* Exercise *
Copy the stretch of the listing below from its start through the line containing "tap(137, 392)", word for word, leaving out the pictures.

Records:
= = = = = = =

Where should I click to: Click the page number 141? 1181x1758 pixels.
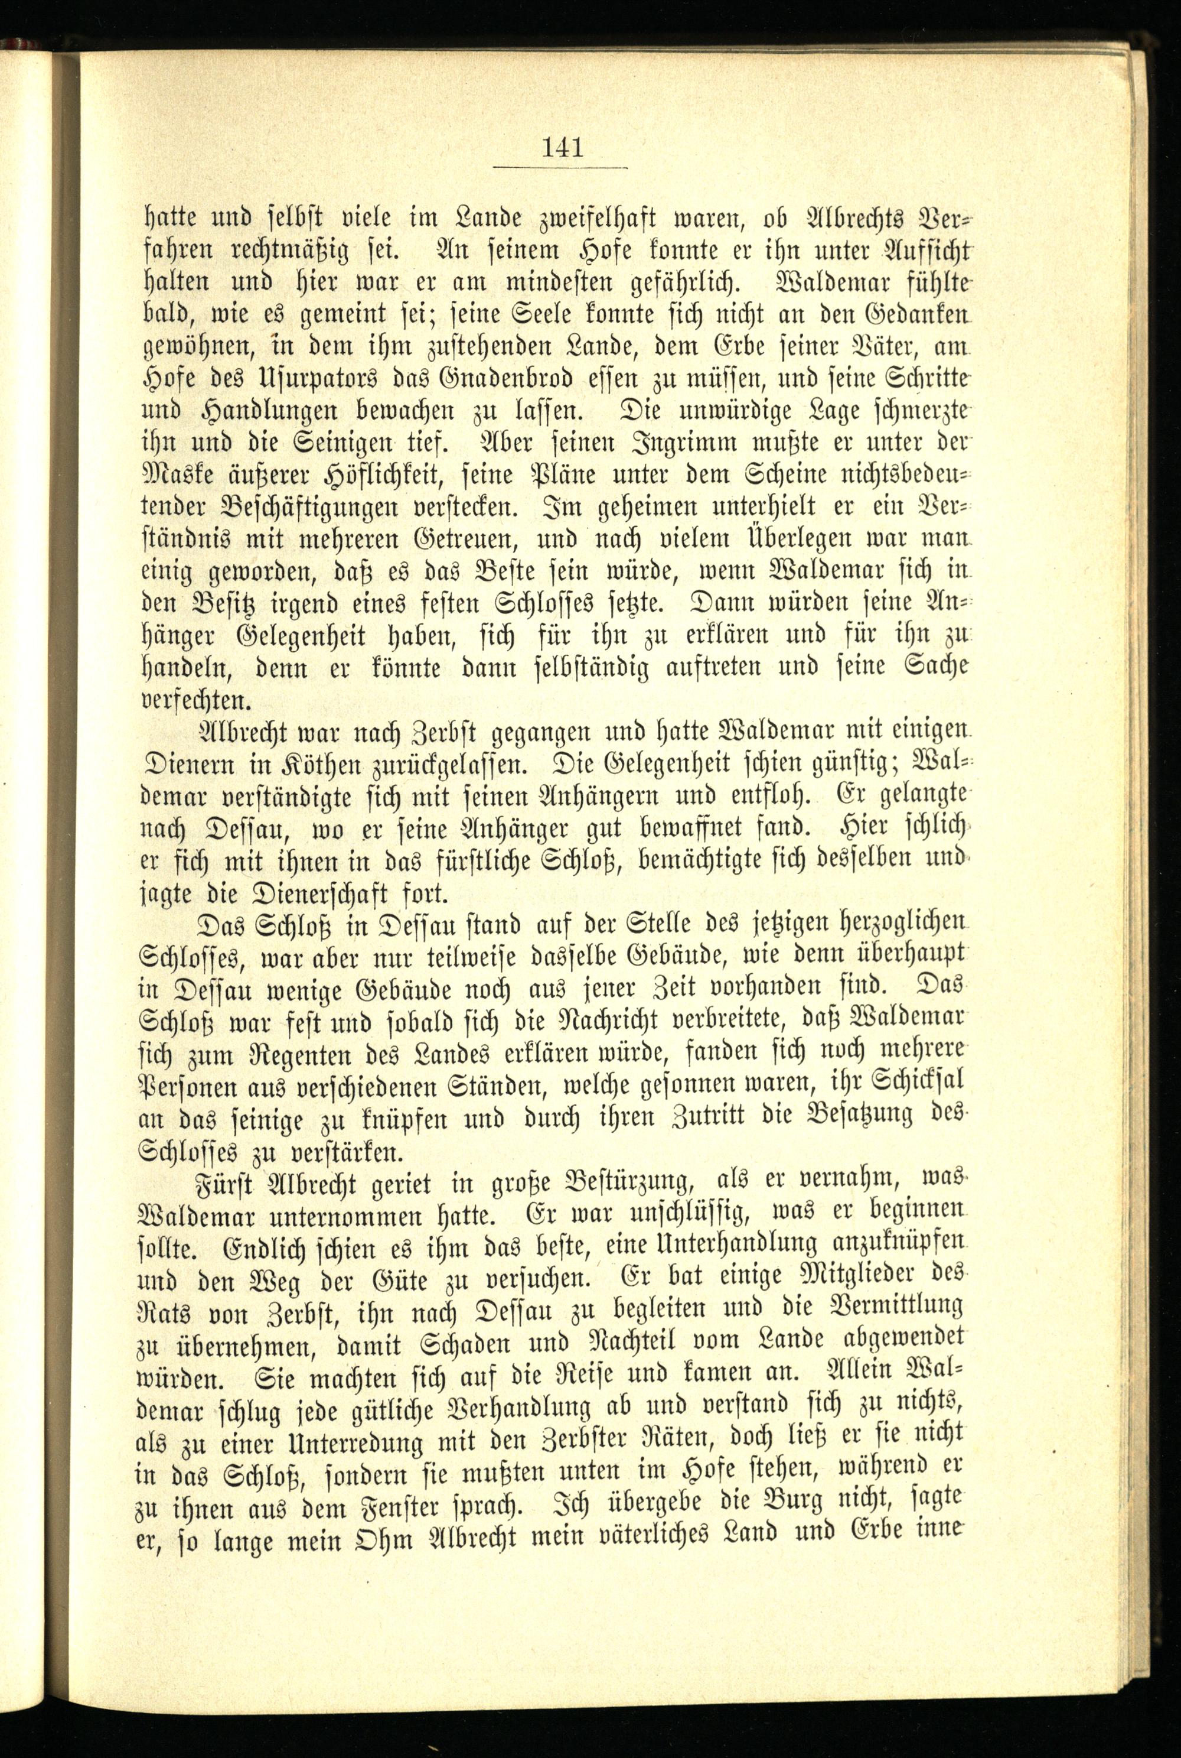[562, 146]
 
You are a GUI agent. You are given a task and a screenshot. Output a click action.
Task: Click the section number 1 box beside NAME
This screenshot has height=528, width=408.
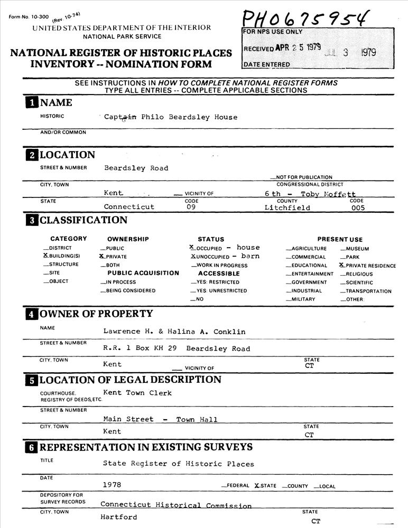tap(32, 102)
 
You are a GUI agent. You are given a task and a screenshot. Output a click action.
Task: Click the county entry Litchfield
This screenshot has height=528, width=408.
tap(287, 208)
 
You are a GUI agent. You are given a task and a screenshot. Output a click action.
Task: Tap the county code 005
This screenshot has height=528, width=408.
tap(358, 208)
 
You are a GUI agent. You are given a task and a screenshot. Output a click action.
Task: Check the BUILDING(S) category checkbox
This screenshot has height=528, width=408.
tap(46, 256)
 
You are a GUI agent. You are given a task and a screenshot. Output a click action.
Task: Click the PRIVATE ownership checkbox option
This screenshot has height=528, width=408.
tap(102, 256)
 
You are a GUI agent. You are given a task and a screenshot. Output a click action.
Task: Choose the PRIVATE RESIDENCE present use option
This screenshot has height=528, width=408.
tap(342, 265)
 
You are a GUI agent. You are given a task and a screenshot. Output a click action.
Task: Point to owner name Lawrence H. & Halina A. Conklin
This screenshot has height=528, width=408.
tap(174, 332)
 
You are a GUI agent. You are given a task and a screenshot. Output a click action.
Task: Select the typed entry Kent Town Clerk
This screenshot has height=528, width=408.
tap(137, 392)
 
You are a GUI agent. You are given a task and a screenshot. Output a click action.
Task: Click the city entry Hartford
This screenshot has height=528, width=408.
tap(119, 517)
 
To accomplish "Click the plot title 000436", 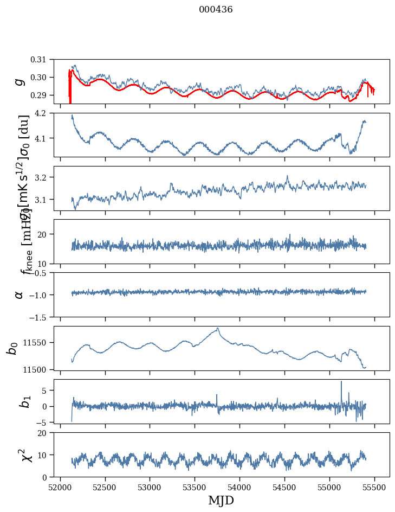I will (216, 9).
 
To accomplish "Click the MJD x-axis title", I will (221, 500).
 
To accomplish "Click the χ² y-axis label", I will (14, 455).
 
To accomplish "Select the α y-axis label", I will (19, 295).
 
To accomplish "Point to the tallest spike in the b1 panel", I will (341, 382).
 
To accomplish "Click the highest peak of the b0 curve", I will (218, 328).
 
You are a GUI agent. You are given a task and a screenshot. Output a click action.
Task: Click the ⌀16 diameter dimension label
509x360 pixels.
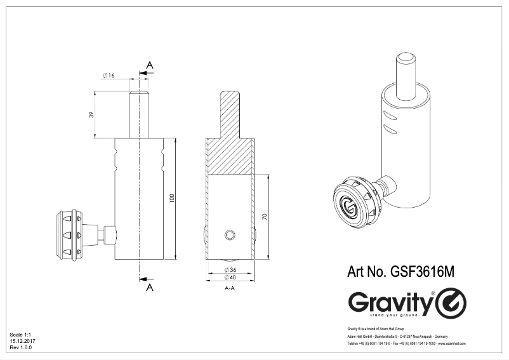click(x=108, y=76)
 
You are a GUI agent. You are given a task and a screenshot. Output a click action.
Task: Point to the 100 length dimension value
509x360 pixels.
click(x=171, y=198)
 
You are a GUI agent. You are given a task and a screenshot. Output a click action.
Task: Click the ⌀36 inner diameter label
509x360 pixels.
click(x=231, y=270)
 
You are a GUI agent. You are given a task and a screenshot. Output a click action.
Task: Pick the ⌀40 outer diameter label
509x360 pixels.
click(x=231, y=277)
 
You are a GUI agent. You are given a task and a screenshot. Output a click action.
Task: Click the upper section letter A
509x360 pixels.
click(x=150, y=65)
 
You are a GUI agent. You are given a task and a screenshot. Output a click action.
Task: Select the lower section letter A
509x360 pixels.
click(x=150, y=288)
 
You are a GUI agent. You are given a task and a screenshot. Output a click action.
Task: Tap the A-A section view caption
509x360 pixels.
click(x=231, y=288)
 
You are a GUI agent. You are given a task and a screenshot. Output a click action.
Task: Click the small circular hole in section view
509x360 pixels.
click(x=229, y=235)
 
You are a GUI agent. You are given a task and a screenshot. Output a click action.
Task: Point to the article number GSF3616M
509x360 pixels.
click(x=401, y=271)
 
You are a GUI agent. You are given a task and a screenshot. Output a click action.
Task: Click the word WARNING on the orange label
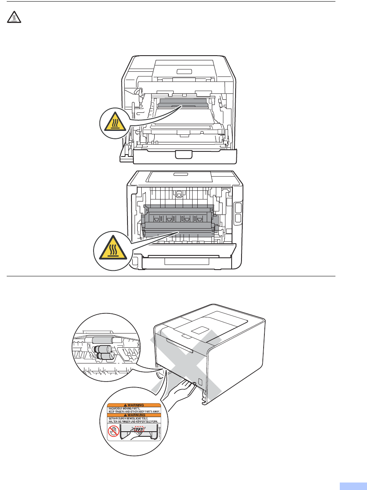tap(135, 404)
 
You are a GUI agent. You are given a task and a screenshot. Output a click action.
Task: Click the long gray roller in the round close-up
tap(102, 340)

= = = = = = =

* Written response *
Where should I click to: Click the page number 141? 1181x1758 pixels.
[562, 146]
 
You are a GUI agent. You are given a task and a screenshot. Output a click action.
Task: Click the section number 1 box beside NAME
This screenshot has height=528, width=408.
tap(32, 102)
 
You are a GUI agent. You are given a task and a screenshot. Output a click action.
Task: Click the county entry Litchfield
This screenshot has height=528, width=408.
tap(287, 208)
 
You are a GUI agent. You are given a task and a screenshot. Output a click action.
Task: Tap the county code 005
This screenshot has height=528, width=408.
tap(358, 208)
 
You are a GUI agent. You are given a task and a screenshot. Output a click action.
Task: Check the BUILDING(S) category checkbox
This screenshot has height=528, width=408.
tap(46, 256)
 
You are a GUI agent. You are given a task and a screenshot. Output a click action.
Task: Click the PRIVATE ownership checkbox option
This screenshot has height=528, width=408.
tap(102, 256)
 
You are a GUI agent. You are given a task and a screenshot. Output a click action.
Task: Choose the PRIVATE RESIDENCE present use option
This screenshot has height=528, width=408.
tap(342, 265)
 
You are a GUI agent. You are given a task and a screenshot. Output a click action.
Task: Point to owner name Lawrence H. & Halina A. Conklin
This screenshot has height=528, width=408.
tap(174, 332)
 
You are a GUI agent. You are given a task and a screenshot. Output a click action.
Task: Select the typed entry Kent Town Clerk
This screenshot has height=528, width=408.
tap(137, 392)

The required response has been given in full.